COMING SOON

Between Bars

At Massachusetts’ infamous prison facility, Cedar Junction, Correction Officer Jonas Christensen is already watching his life collapse—his marriage shattered, his father disgraced and imprisoned by the very system they once served. But when a mysterious inmate appears in a supposedly empty cell with no intake file, no history, and knowledge he should not possess, the prison itself begins to feel less like an institution and more like something alive. Blending Gothic atmosphere,
psychological tension, and moral horror, Between Bars is a haunting descent into guilt, corruption, and the terrible things hidden behind walls built to contain the condemned.

Published Works

The Library

Under The Stone

Beneath the silence of a remote monastery, something sacred has been disturbed. When subtle fractures begin appearing within the rhythm of prayer—smoke that will not rise, sweetness that vanishes from the altar, a relic touched by unseen hands—the brothers sense that something hidden has entered their sacred order. Quietly haunting and steeped in Gothic atmosphere, Under the Stone is a literary tale of conscience, spiritual longing, and the terrible weight of possessing what was never meant to belong to us.

We Are Many

We Are Many is a Gothic psychological horror story about grief, memory, and the terrifying realization that some voices do not remain buried. When a series of mysterious Valentine notes begin appearing under impossible circumstances, a quiet unraveling begins—one that blurs the line between haunting and obsession. Atmospheric, unsettling, and morally charged, We Are Many explores what happens when loneliness becomes something that answers back.

The Collector

Inside a quiet little shop hidden on the town commons, a young baseball card collector is offered the one thing he cannot stop thinking about. But every visit to The Collector’s Nook pulls him deeper into a world where desire quietly reshapes conscience, and value is measured by what a person is willing to surrender. Atmospheric, unsettling, and morally haunting, The Collector explores the slow corruption of innocence through obsession, possession, and the terrible hunger to own what should never belong to us.

The Third Watch

A man is assigned the night shift in an aging seminary slated for renovation—a place long stripped of its sacred objects, reduced to corridors, checklists, and routine.
Elias Ward arrives with a system: log the hours, check the locks, move through the building with measured precision. If everything can be accounted for, then nothing has to be faced. But the night does not remain procedural. A sweetness lingers where nothing should burn. Doors refuse their records. Corridors extend beyond their plans. And somewhere between the hours—unmarked, unannounced—the building keeps its own account. What starts as routine becomes a summons. What is logged as handled refuses to close. And as the night deepens, Elias is drawn toward a reckoning not of what he has seen—but of what he has refused to witness.
Because some watches are not kept by movement.They are kept by presence. And some hours, once missed, do not return.

About the Author

Warner Smith

Warner Smith is a New England-based fiction writer, theologian, and chaplain whose work lives at the intersection of theology and story. Writing through a Gothic lens, his fiction explores the unseen consequences of ordinary desire — quiet dread, private bargains, and the metaphysical weight of small human choices.

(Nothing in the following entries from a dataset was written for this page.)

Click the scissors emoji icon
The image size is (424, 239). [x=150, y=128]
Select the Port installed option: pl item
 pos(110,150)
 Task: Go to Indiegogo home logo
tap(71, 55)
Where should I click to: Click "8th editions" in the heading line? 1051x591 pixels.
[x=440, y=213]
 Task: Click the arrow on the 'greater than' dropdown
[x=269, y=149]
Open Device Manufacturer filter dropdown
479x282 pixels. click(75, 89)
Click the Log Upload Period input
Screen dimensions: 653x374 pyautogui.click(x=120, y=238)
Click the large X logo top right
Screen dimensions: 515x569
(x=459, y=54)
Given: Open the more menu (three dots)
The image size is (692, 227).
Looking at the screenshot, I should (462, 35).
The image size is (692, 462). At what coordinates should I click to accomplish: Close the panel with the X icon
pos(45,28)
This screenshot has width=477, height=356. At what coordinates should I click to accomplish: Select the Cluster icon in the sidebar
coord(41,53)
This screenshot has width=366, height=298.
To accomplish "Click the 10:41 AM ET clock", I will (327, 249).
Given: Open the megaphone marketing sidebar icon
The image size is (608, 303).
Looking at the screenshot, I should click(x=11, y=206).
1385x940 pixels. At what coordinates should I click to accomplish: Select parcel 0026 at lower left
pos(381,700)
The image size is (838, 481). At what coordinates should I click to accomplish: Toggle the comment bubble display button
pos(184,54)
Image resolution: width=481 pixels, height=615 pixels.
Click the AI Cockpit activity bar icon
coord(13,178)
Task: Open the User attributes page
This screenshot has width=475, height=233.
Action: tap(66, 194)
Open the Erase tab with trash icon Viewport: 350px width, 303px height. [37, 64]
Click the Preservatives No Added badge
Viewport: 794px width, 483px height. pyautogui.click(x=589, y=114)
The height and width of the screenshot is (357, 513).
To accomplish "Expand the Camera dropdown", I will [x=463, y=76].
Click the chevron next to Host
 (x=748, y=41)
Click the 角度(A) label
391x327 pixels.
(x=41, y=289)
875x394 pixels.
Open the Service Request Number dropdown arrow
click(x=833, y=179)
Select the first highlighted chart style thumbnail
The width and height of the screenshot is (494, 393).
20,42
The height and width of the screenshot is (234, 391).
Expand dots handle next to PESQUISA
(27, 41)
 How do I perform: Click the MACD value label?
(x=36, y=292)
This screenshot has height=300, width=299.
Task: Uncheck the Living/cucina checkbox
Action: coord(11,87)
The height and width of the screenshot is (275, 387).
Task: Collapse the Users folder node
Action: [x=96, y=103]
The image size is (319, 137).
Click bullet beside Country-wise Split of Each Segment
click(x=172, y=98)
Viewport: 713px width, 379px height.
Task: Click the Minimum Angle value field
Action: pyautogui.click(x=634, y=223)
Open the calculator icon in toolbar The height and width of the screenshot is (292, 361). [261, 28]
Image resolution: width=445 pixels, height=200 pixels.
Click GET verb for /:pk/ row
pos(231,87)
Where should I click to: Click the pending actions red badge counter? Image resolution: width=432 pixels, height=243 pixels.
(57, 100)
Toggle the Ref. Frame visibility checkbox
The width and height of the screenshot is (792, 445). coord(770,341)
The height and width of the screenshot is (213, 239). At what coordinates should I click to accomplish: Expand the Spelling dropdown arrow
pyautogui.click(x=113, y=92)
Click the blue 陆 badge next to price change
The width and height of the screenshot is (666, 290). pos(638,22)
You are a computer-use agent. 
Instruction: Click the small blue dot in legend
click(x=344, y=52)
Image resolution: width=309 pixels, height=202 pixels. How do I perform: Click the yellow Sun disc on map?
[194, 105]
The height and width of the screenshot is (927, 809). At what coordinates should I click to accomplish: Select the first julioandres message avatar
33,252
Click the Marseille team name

Before theological study, Smith served ten years as a Correction Officer with the Massachusetts Department of Correction, a formation that shaped his unflinching attention to consequence, power, and the hidden costs of survival. He now serves as a chaplain and biblical counselor, walking alongside people navigating addiction, grief, and despair.

Smith holds an M.Div. from Southern Baptist Theological Seminary and is completing a Th.M. at Hellenic College Holy Cross. An Orthodox Christian, he publishes The Moral Imagination, a literary journal devoted to serious craft and Christian moral vision.